Gender pay gap reporting

As of Thursday 6 April, gender pay gap reporting rules have now come into force, a long-awaited recognition of the gender disparity in the workforce.

However, reporting on these figures alone is not going to fix the fundamental issue of gender discrimination within businesses, says Chris Roberts, practice director at Business Performance and Leadership Consultancy Accelerating Experience.

There are no questions over the reasons for a diverse workforce. It creates a high performing team, delivering value to an organisation, boosting productivity and the bottom line. That said, understanding the business benefit is not the same thing as delivering the change required.

To deliver fundamental change, behaviours need to change in the workplace and reporting on pay is not enough to resolve inequality and in turn boost productivity.

The gender pay gap is currently 18.1 per cent, at the current rate, will take until 2041 to close. Inequality at board level is even more acute, with female progression into leadership roles still limited.

Women occupy just over a quarter of FTSE 100 board seats, a figure that drops to 16 per cent in the wider 350.

Moreover, 52 companies in the FTSE 350 still have no female representation at all. Yes, we have seen improvement following the introduction of Lord Davies” target-based approach in 2011, but it has it limits.

Firstly, the target can be skirted if board sizes shrink, meaning the number of women on executive boards would remain low in absolute terms. Secondly, a target-based approach does not automatically address the underlying workplace issues that prevents female progression and a deeper leadership talent pool.

Not enough is being done to create a flexible, respectful working environment. Flexible working allows flexible building of careers, but change needs to go beyond working from home a day a week and part-time working.

Neither is enough being done to highlight disrespectful behaviours. This needs to be done across the whole environment, and is not just a task for women.
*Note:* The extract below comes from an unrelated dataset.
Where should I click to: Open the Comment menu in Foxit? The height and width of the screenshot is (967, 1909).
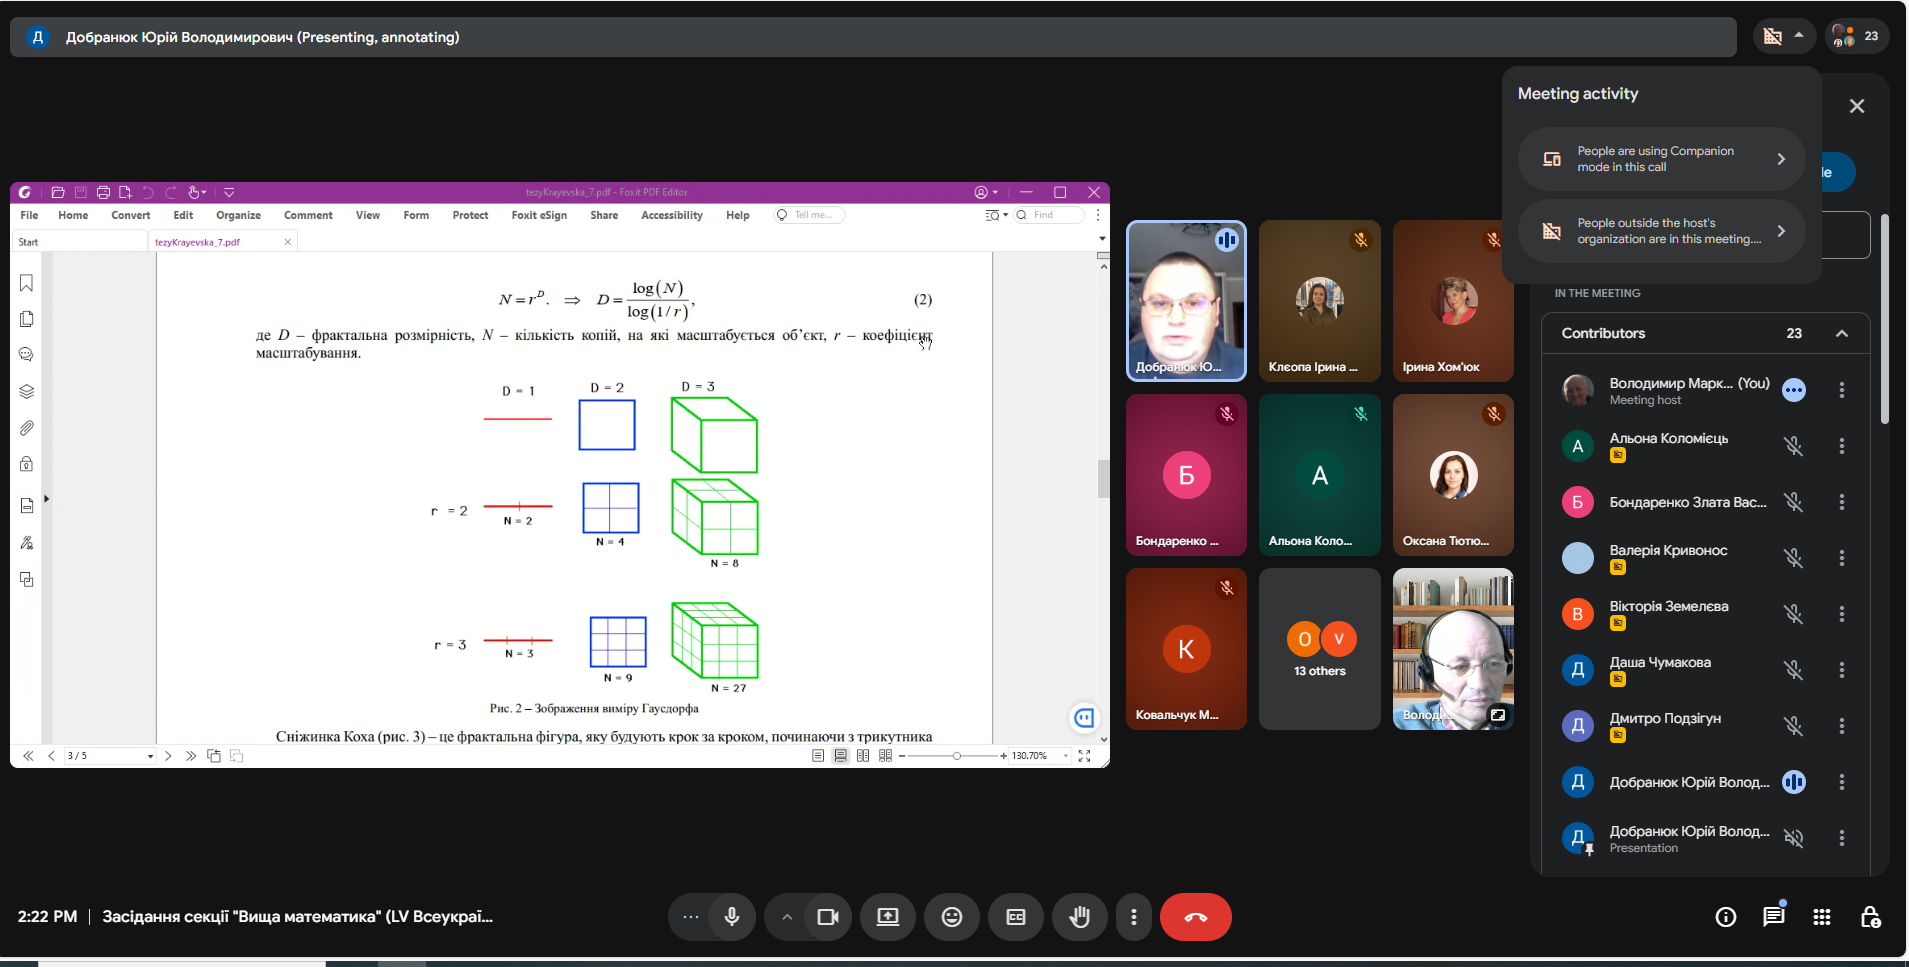coord(308,215)
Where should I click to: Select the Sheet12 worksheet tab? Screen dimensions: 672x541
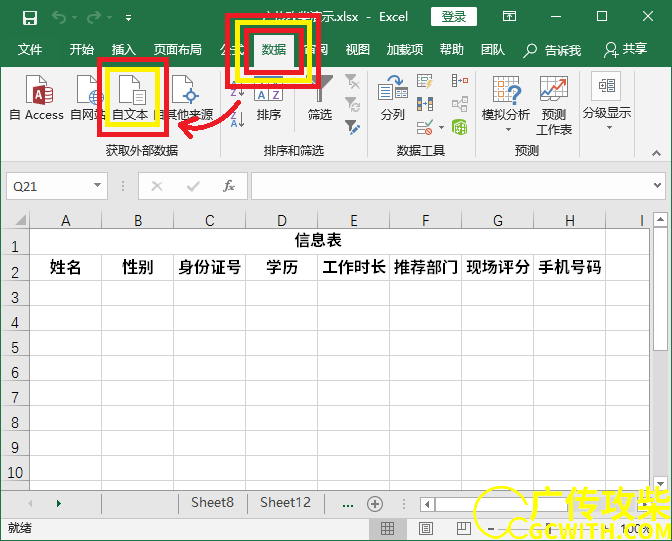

Creating the right conversations amongst equals about gender balance and not worrying about saying the wrong thing will expose the unconscious bias sitting below the surface.

We must recognise that resolving the issue of inequality requires the engagement of both female and male employees. Both must feel included in the conversations and the solution and not dealt with behind closed doors of special networks which don’t build trust and understanding. The management of the special networks is key with the right purpose and agenda very clear.

Resolving UK plc’s issue with gender equality, and deepening the pool of female leaders, is not something that can be done overnight with gender pay gap reporting. It requires full-scale organisational change, and a people strategy embraced by the executive board.

Ultimately, when we look at figures on pay and progression inequality, we should not be judging women or men. We should be judging organisations, and their willingness to change and establish high performing, inclusive cultures.

Gender?pay gap reporting is only one part of the puzzle, and more needs to be done to address wider issues such as gender discrimination in order to strengthen teams in the workplace.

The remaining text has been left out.